We use the shorthand $$d^1 \Bx = d\Bx_u – d\Bx_v$$ to write
\label{eqn:relativisticSurface:400}
\int_S F d^2\Bx \lrpartial G = \int_{\partial S} F d^1\Bx G,

with the understanding that this is really instructions to evaluate the line integrals in the last step of \ref{eqn:relativisticSurface:380}.

Problem: Integration in the t,y plane.

Let $$x(t,y) = c t \gamma_0 + y \gamma_2$$. Write out both sides of the fundamental theorem explicitly.

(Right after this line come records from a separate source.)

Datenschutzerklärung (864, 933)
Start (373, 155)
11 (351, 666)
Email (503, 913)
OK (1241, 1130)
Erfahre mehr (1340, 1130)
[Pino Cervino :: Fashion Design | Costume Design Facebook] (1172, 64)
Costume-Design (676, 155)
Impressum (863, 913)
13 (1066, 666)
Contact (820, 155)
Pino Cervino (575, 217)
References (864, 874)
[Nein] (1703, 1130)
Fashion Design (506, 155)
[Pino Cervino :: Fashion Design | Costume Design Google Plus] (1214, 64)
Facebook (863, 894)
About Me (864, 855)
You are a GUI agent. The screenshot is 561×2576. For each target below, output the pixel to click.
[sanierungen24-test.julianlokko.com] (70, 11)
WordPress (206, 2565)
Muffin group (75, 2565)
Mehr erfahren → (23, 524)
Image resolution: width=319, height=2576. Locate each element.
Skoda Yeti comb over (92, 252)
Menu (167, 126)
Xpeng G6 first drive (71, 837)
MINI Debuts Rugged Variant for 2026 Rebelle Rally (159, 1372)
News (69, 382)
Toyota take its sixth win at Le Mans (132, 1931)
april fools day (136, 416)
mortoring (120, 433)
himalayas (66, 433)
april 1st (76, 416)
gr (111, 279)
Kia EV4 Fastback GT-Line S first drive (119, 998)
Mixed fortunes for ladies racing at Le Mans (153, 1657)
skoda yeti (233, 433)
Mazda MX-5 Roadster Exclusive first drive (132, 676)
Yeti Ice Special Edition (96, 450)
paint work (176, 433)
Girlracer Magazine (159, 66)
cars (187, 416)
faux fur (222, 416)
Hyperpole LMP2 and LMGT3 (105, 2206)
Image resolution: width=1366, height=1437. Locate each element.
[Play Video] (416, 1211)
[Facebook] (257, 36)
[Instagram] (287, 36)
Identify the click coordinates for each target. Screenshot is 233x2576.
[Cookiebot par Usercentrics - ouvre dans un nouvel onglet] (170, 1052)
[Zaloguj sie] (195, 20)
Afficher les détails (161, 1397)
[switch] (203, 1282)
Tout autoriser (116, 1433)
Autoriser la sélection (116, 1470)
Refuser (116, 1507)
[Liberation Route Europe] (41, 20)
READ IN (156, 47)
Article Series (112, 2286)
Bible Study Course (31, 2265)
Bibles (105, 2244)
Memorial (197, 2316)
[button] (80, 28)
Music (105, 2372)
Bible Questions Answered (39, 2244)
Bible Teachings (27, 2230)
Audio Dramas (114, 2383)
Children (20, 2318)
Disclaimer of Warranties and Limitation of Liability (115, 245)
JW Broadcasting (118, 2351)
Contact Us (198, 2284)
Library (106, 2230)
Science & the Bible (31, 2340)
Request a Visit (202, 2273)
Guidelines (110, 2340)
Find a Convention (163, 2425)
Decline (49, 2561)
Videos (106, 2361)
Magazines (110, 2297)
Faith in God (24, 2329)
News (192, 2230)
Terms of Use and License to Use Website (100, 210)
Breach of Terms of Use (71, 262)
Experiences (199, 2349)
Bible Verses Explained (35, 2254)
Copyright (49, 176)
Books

Let’s designate the tangent basis vectors as
\label{eqn:relativisticSurface:420}
\Bx_0 = \PD{t}{x} = c \gamma_0,

and
\label{eqn:relativisticSurface:440}
\Bx_2 = \PD{y}{x} = \gamma_2,

so the vector derivative is
\label{eqn:relativisticSurface:460}
\partial
= \inv{c} \gamma^0 \PD{t}{}
+ \gamma^2 \PD{y}{},

and the area element is
\label{eqn:relativisticSurface:480}
d^2 \Bx = c \gamma_0 \gamma_2.

The fundamental theorem of surface integrals is just a statement that
\label{eqn:relativisticSurface:500}
\int_{t_0}^{t_1} c dt
\int_{y_0}^{y_1} dy
F \gamma_0 \gamma_2 \lr{
\inv{c} \gamma^0 \PD{t}{}
+ \gamma^2 \PD{y}{}
} G
=
\int F \lr{ c \gamma_0 dt – \gamma_2 dy } G,

where the RHS, when stated explicitly, really means
\label{eqn:relativisticSurface:520}
\begin{aligned}
\int &F \lr{ c \gamma_0 dt – \gamma_2 dy } G
=
\int_{t_0}^{t_1} c dt \lr{ F(t,y_1) \gamma_0 G(t, y_1) – F(t,y_0) \gamma_0 G(t, y_0) } \\
\int_{y_0}^{y_1} dy \lr{ F(t_1,y) \gamma_2 G(t_1, y) – F(t_0,y) \gamma_0 G(t_0, y) }.
\end{aligned}

In this particular case, since $$\Bx_0 = c \gamma_0, \Bx_2 = \gamma_2$$ are both constant functions that depend on neither $$t$$ nor $$y$$, it is easy to derive the full expansion of \ref{eqn:relativisticSurface:520} directly from the LHS of \ref{eqn:relativisticSurface:500}.

Problem: A cylindrical hyperbolic surface.

Generalizing the example surface integral from \ref{eqn:relativisticSurface:40}, let
\label{eqn:relativisticSurface:540}
x(\rho, \alpha) = \rho e^{-\vcap \alpha/2} x(0,1) e^{\vcap \alpha/2},

where $$\rho$$ is a scalar, and $$\vcap = \cos\theta_k\gamma_{k0}$$ is a unit spatial bivector, and $$\cos\theta_k$$ are direction cosines of that vector. This is a composite transformation, where the $$\alpha$$ variation boosts the $$x(0,1)$$ four-vector, and the $$\rho$$ parameter contracts or increases the magnitude of this vector, resulting in $$x$$ spanning a hyperbolic region of spacetime.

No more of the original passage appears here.